## Consigna 1
Según el texto sobre el Guzmán de Alfarache, ¿en qué época se publicó la novela de Mateo Alemán?
## Consigna 2
Prolonga el texto sobre el Guzmán de Alfarache a partir de su última oración.

== Texto de origen ==

En la vasta tradición literaria española, pocas obras ofrecen un retrato tan vívido de los oficios y de las heridas silenciosas del trabajo como el Guzmán de Alfarache de Mateo Alemán. Publicada a finales del siglo XVI, esta novela picaresca no solo dibuja la trayectoria errante de un personaje que recorre los márgenes de la sociedad, sino que también refleja con nitidez el peso físico y moral que las labores cotidianas dejaban en quienes tenían poco más que sus manos para ganarse la vida. En un tiempo en que la medicina del trabajo aún no era un saber formalizado, la literatura cumplía, sin pretenderlo, la función de crónica de lo que hoy llamaríamos enfermedades profesionales.
El universo de Alemán está habitado por artesanos, criados, mozos de carga, mendigos organizados como auténticas corporaciones de la necesidad. Guzmán observa y participa en esos quehaceres, y su relato deja entrever las dolencias propias de cada oficio. El aguador que arrastra cántaros por cuestas imposibles sufre dolores de espalda que se vuelven crónicos; el cocinero respira durante años los humos de una cocina que ennegrece los muros y también sus pulmones; el carpintero vive rodeado de polvo y astillas que irritan ojos y garganta; las sirvientas padecen agotamiento permanente, inflamaciones en las manos y articulaciones deformadas por las tareas repetitivas. Nada de esto se enuncia con la precisión técnica de la ciencia, pero aparece en la textura del relato, como parte inseparable de una vida marcada por el esfuerzo.
La picaresca, con su mirada cercana a los estratos más humildes, se convirtió así en un testimonio involuntario de la realidad laboral de la época. En el siglo XVI no existía todavía un concepto de “salud ocupacional”, pero los males derivados del trabajo eran reconocidos en la experiencia diaria. La enfermedad no era un hecho abstracto, sino una presencia constante que acompañaba al trabajador igual que sus herramientas. Y la literatura, al fijar estas escenas, las convirtió en memoria colectiva.

===
== Datos proporcionados ==

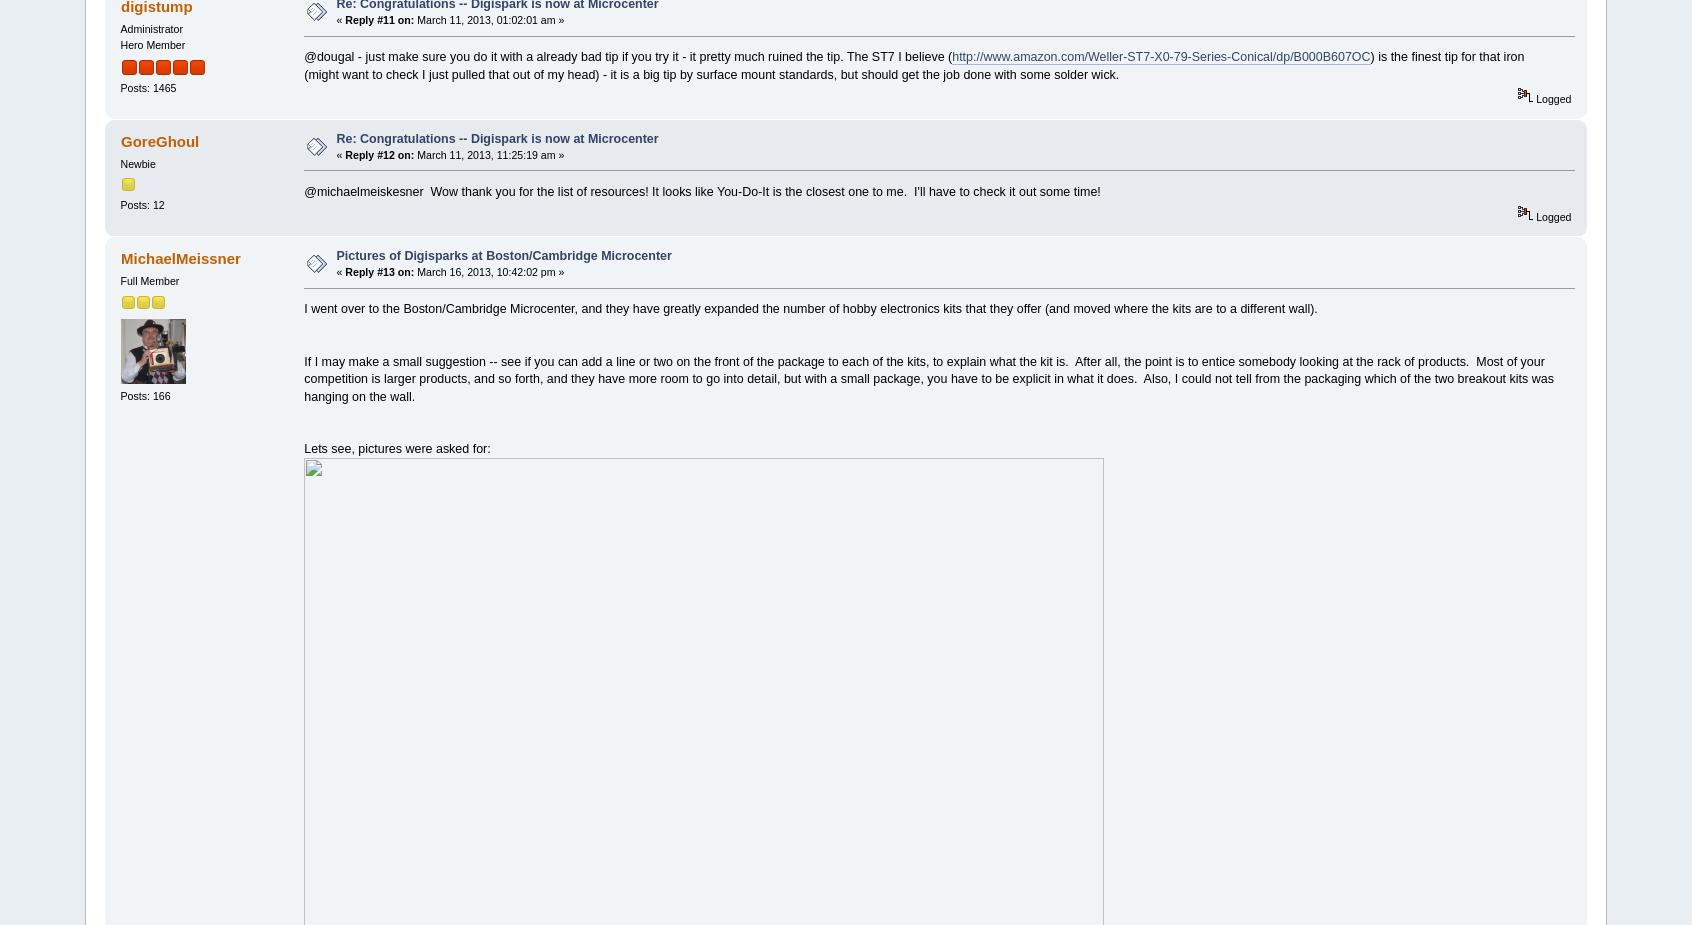 This screenshot has height=925, width=1692. Describe the element at coordinates (141, 202) in the screenshot. I see `'Posts: 12'` at that location.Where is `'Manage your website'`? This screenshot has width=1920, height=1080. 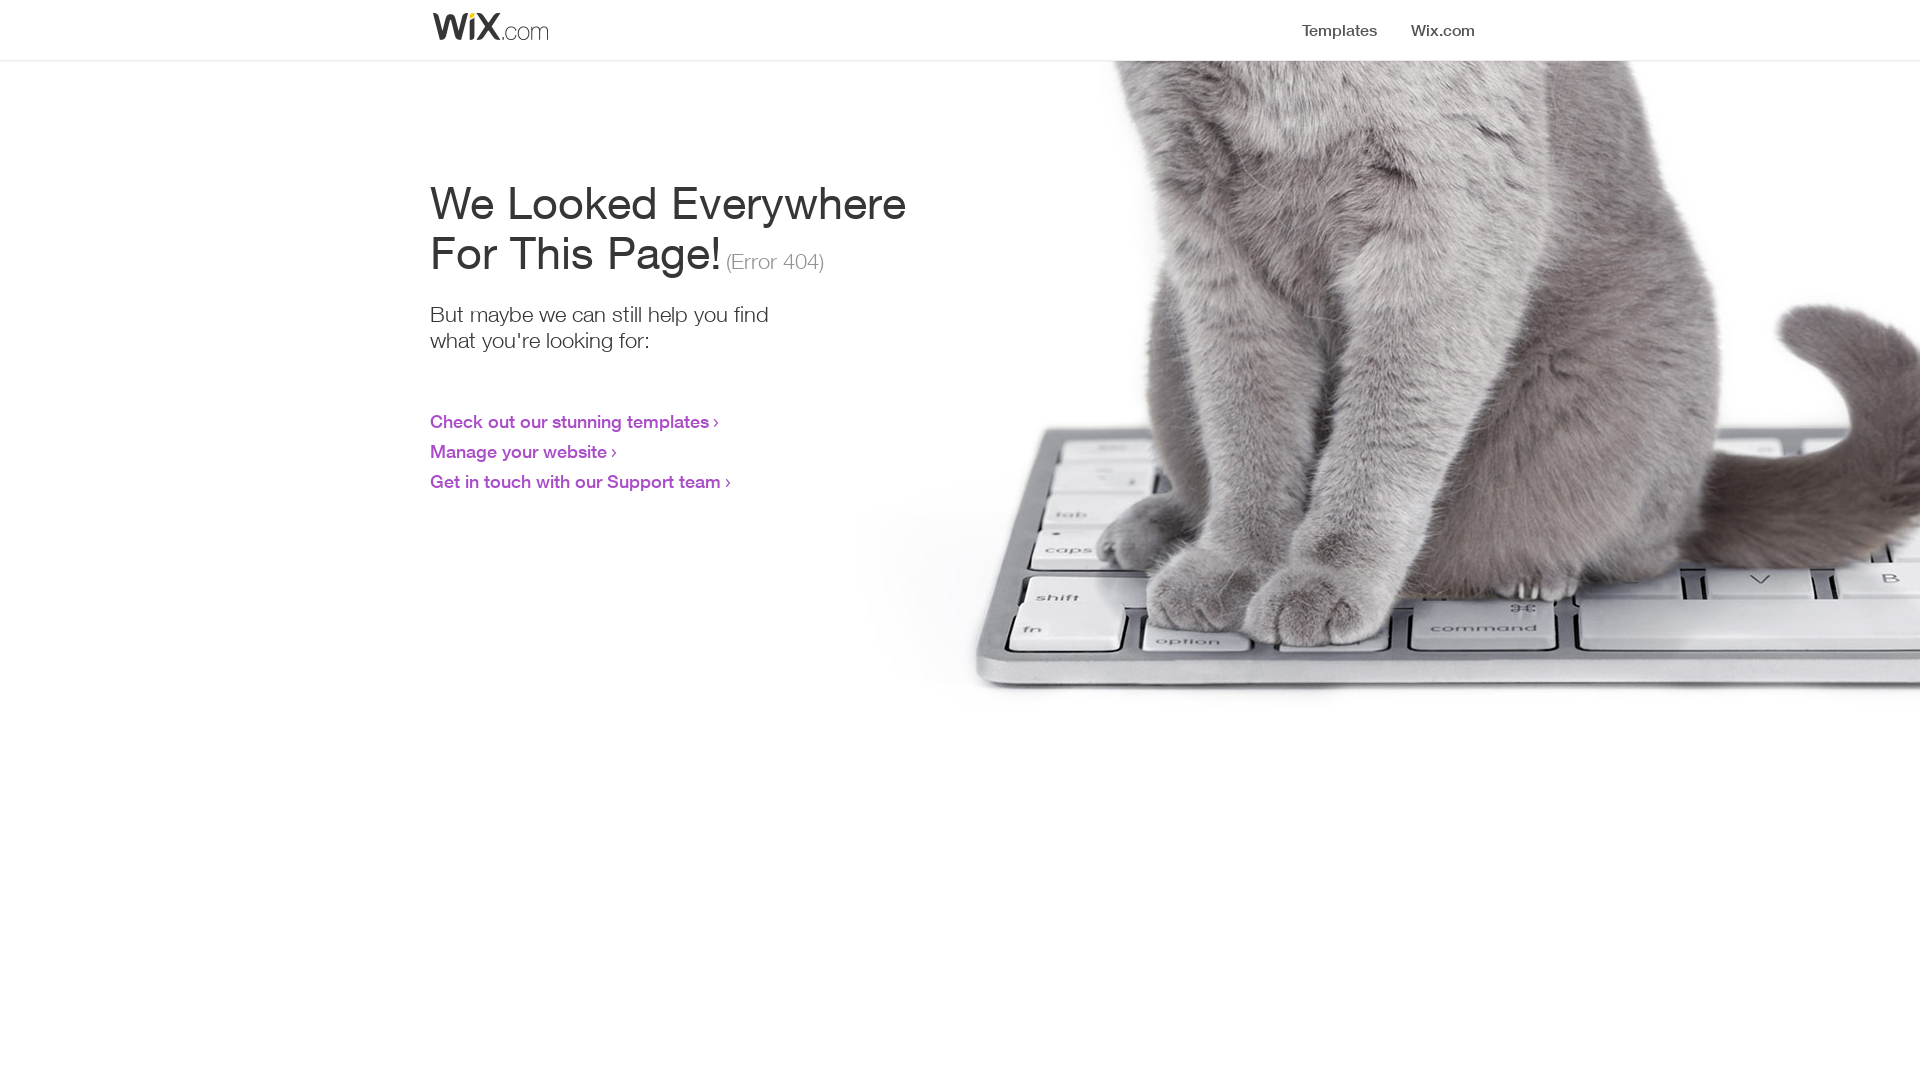 'Manage your website' is located at coordinates (429, 451). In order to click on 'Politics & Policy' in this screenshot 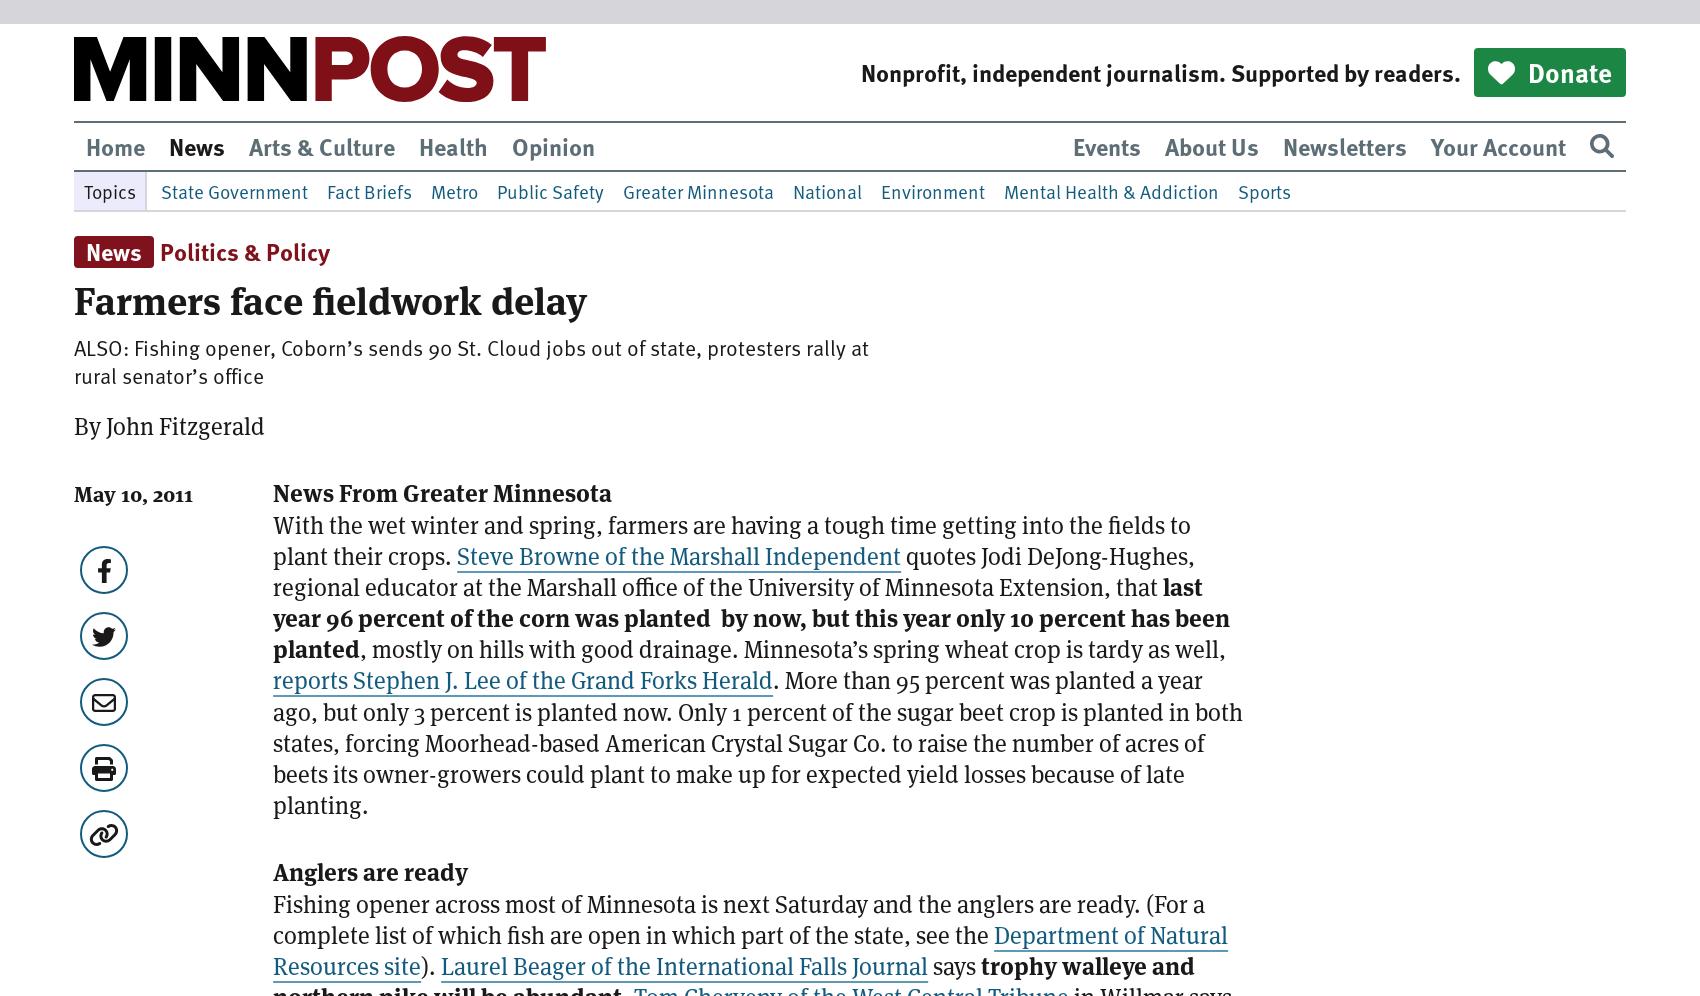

===

## Respuesta 1
A finales del siglo XVI.

## Respuesta 2
Un siglo después, estas observaciones dispersas comenzaron a tomar forma sistemática en manos de Bernardino Ramazzini, cuyo De Morbis Artificum Diatriba (1700) suele considerarse el primer gran tratado sobre enfermedades profesionales. Ramazzini enumeró con claridad las dolencias propias de cada oficio, desde los mineros expuestos a vapores tóxicos hasta los escribientes que padecían problemas de visión y postura. Lo que en la novela picaresca era un retrato humano y moral, en Ramazzini se convertía en disciplina médica. Sin embargo, ambos mundos —la literatura y la ciencia— comparten un mismo impulso: reconocer que el trabajo deja huellas, a veces visibles, otras silenciosas, pero siempre profundas.
Mirar hoy al Guzmán de Alfarache desde la perspectiva de la salud laboral permite descubrir cómo la sensibilidad de Mateo Alemán captó, sin herramientas científicas, las consecuencias físicas de un sistema productivo duro y exigente. Lo que para el lector del Siglo de Oro era parte de la condición humana, para el lector contemporáneo puede leerse como un testimonio temprano de los riesgos del trabajo precario. En un mundo donde las enfermedades profesionales siguen siendo un asunto de interés público —desde los trastornos musculoesqueléticos hasta el impacto psicológico de determinadas ocupaciones—, estas obras antiguas nos recuerdan que la relación entre el oficio y la salud viene de lejos.
Así, la literatura no solo entretiene o instruye: también conserva las huellas de quienes vivieron antes. Y quizá sea ahí donde literatura y sanidad se dan la mano: en ese empeño común por comprender al ser humano en su vulnerabilidad. La primera lo hace narrando vidas concretas; la segunda, aliviando sus heridas.